*FAÇA ISTO*. Reproduza sem alterações a passagem do texto sobre os ideais do Românico que começa em "Para uns, o" e termina em "Terra perante Deus.".

Os ideais do Românico - reflexão


Para uns, o homem da idade média representa uma paragem na evolução humana, para outros representa uma regressão. Por isso também é conhecida como Idade das Trevas em oposição à idade das luzes representada pela iluminação dos pensadores renascentistas.

Foi tema para histórias que destacaram a bravura dos cavaleiros, alusão a seres míticos e alados, castelos sombrios e histórias fantasiadas. Hoje em dia os historiadores tentam reverter esta teoria e trazê-la à luz dos fatos.

O Homem Medieval aceita a sua inferioridades na Terra perante Deus.

Dizem que não foi uma regressão à "escuridão" mas antes uma mediação entre o antigo e o moderno numa desmaterialização da sociedade e uma busca espiritual sensorial. De fato o homem clássico antigo viu-se "entre a espada e a parede" quando se deparou com a queda do Império Clássico do mediterrâneo - Império Romano - e a barbarização conquistadora do norte europeu - Invasão Bárbara - e a difusão do Cristianismo. É devido a este malabarismo socio-político e económico que nasce o Homem Medieval. Para os mais distraídos, lembrem-se que nunca há uma ruptura absoluta do passado, mesmo que haja uma acção que vai contrariar os ideais anteriores, é sempre originada por uma reacção ao que existiu, por confronto ao que vem a seguir. Durante a Idade Média continuaram a existir intelectuais e construtores embora em muito menor quantidade.

*DADOS FORNECIDOS*.
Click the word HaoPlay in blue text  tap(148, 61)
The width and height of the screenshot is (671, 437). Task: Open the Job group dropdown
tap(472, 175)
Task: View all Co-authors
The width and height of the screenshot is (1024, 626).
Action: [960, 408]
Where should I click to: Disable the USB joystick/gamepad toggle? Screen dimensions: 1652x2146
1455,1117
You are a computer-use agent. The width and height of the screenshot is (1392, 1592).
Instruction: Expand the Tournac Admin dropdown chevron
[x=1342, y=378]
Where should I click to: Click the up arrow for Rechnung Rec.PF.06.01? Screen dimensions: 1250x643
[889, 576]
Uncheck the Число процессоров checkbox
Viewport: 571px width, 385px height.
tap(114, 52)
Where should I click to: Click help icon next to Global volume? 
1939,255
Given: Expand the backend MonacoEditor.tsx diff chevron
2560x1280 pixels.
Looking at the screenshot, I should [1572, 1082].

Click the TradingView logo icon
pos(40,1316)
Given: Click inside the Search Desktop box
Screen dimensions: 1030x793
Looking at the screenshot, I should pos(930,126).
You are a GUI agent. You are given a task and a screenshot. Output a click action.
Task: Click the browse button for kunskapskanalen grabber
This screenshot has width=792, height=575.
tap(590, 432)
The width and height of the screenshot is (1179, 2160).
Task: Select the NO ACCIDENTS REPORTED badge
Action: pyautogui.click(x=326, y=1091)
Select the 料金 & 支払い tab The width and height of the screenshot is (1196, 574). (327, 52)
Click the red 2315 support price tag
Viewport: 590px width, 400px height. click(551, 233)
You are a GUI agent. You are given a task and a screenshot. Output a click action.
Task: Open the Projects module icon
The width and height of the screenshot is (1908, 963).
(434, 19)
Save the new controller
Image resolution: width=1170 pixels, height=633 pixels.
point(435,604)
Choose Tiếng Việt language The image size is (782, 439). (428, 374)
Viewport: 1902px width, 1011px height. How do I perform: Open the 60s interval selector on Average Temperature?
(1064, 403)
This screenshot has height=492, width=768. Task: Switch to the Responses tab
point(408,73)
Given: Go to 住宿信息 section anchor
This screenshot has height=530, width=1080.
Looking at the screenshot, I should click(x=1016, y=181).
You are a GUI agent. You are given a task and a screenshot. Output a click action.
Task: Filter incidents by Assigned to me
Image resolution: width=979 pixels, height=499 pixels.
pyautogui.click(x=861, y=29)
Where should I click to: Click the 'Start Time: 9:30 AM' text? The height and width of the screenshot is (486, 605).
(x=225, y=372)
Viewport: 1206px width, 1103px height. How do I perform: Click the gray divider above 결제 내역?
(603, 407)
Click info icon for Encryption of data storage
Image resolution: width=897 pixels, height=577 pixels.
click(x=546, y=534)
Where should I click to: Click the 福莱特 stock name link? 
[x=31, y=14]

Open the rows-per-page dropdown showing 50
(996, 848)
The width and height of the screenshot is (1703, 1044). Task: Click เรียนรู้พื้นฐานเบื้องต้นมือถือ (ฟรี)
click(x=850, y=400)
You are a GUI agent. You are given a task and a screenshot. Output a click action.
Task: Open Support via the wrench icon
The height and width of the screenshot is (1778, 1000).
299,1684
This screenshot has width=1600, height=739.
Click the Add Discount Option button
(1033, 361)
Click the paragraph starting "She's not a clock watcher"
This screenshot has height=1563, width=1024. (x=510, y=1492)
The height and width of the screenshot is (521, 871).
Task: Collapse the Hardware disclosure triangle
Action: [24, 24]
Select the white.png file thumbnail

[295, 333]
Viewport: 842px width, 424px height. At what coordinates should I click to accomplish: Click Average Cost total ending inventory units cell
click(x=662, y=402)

*RESULTADO DA TAREFA*.
Para uns, o homem da idade média representa uma paragem na evolução humana, para outros representa uma regressão. Por isso também é conhecida como Idade das Trevas em oposição à idade das luzes representada pela iluminação dos pensadores renascentistas.

Foi tema para histórias que destacaram a bravura dos cavaleiros, alusão a seres míticos e alados, castelos sombrios e histórias fantasiadas. Hoje em dia os historiadores tentam reverter esta teoria e trazê-la à luz dos fatos.

O Homem Medieval aceita a sua inferioridades na Terra perante Deus.